Vorsitzender Hans-Jürgen Bumes begrüßte von der Kreisgruppe Jonas Nelhiebel und Oberbürgermeister Michael Fritz. Nelhiebel betonte angesichts von Flächenfraß und Biodiversitätsverlust die Bedeutung der Arbeit des BN. Den Punkt aufgreifend ermunterte Fritz die Mitglieder, im Spannungsverhältnis zwischen Wirtschaft und Naturschutz sich weiter als „mahnende Stimme“ für Natur und Umwelt einzusetzen.
Bumes´ Rückblick zeigte das Engagement der OG, die Naturvielfalt in unserem Raum zu erhalten bzw. zu verbessern: 2024 entsiegelte man mit Team Grün die Mitte des Rotkreuzplatzes und gestaltete sie zur kleinen Grüninsel mit Felsenbirnen und bunter Unterpflanzung. Zudem installierte man im Stadtgebiet 25 Vogel- und Fledermauskästen. Ein Team betreut Hochbeete bei der OTH, ein weiteres sammelt monatlich in einem Stadtviertel Müll ein. Wichtiges Projekt bleibt die Betreuung der Amphibienzäune am Langangerweg und bei Speckmannshof, um Amphibien vor dem Überfahren zu bewahren. Unverständlich: Unbekannte warfen heuer Verkehrsschilder um bzw. stahlen sie, zudem wurden Frösche am Zaun vorsätzlich getötet. Besonders liegt der OG die Bewahrung des Stadtgrüns am Herzen. Man kritisierte immer wieder nicht plausible Baumfällungen und mahnte Nachpflanzungen an. Unklar bleibt häufig, ob und wo diese erfolgen.

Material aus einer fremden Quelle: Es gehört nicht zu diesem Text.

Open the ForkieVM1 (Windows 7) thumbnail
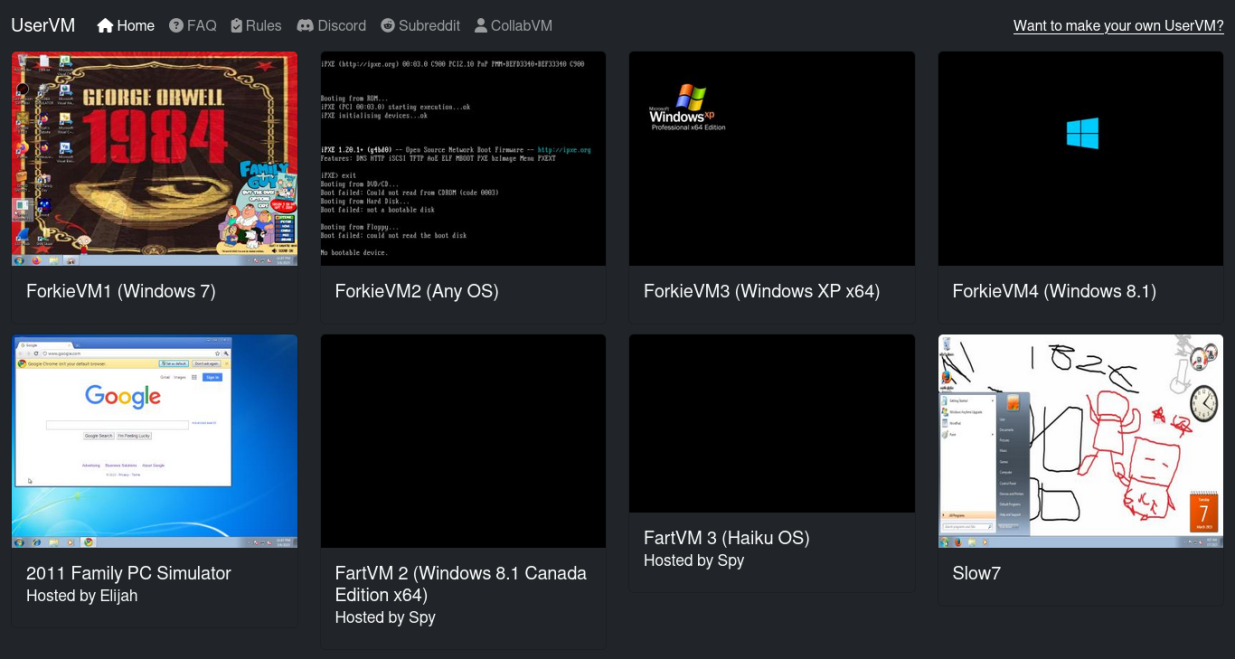This screenshot has width=1235, height=659. [154, 158]
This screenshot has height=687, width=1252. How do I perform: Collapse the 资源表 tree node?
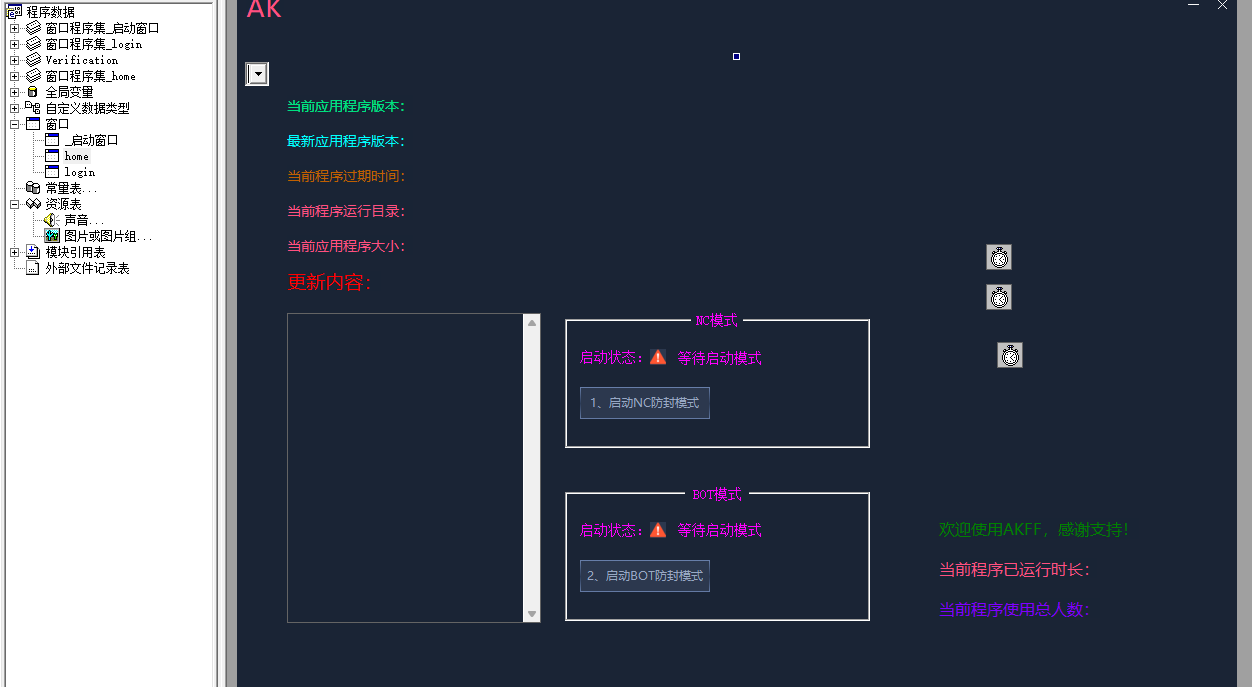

Veronika Frenzel stellte weitere Aktivitäten vor. Die Ausstellung „Tatort Garten: Ödnis oder Oase“, 2 Podiumsgespräche mit Kandidaten zur Bürgermeister- bzw. OB-Wahl und andere Aktionen warben für Natur- und Umweltschutz. Der BN unterstützte die IG „Leben statt Asphalt“, einen Baustopp der Westumfahrung Kümmersbruck zu erreichen und beteiligte sich bei Veranstaltungen, die für eine Verkehrswende und den Schutz der wertvollen Natur im Vilstal warben.
Die Wahl bestätigte den Vorstand, der Kreis der Beisitzer wurde von drei auf fünf erhöht. Das abschließende Gespräch mit OB Fritz zeigte: Einvernehmlich baut man auf eine zukünftige konstruktive Zusammenarbeit zwischen BN und Stadt.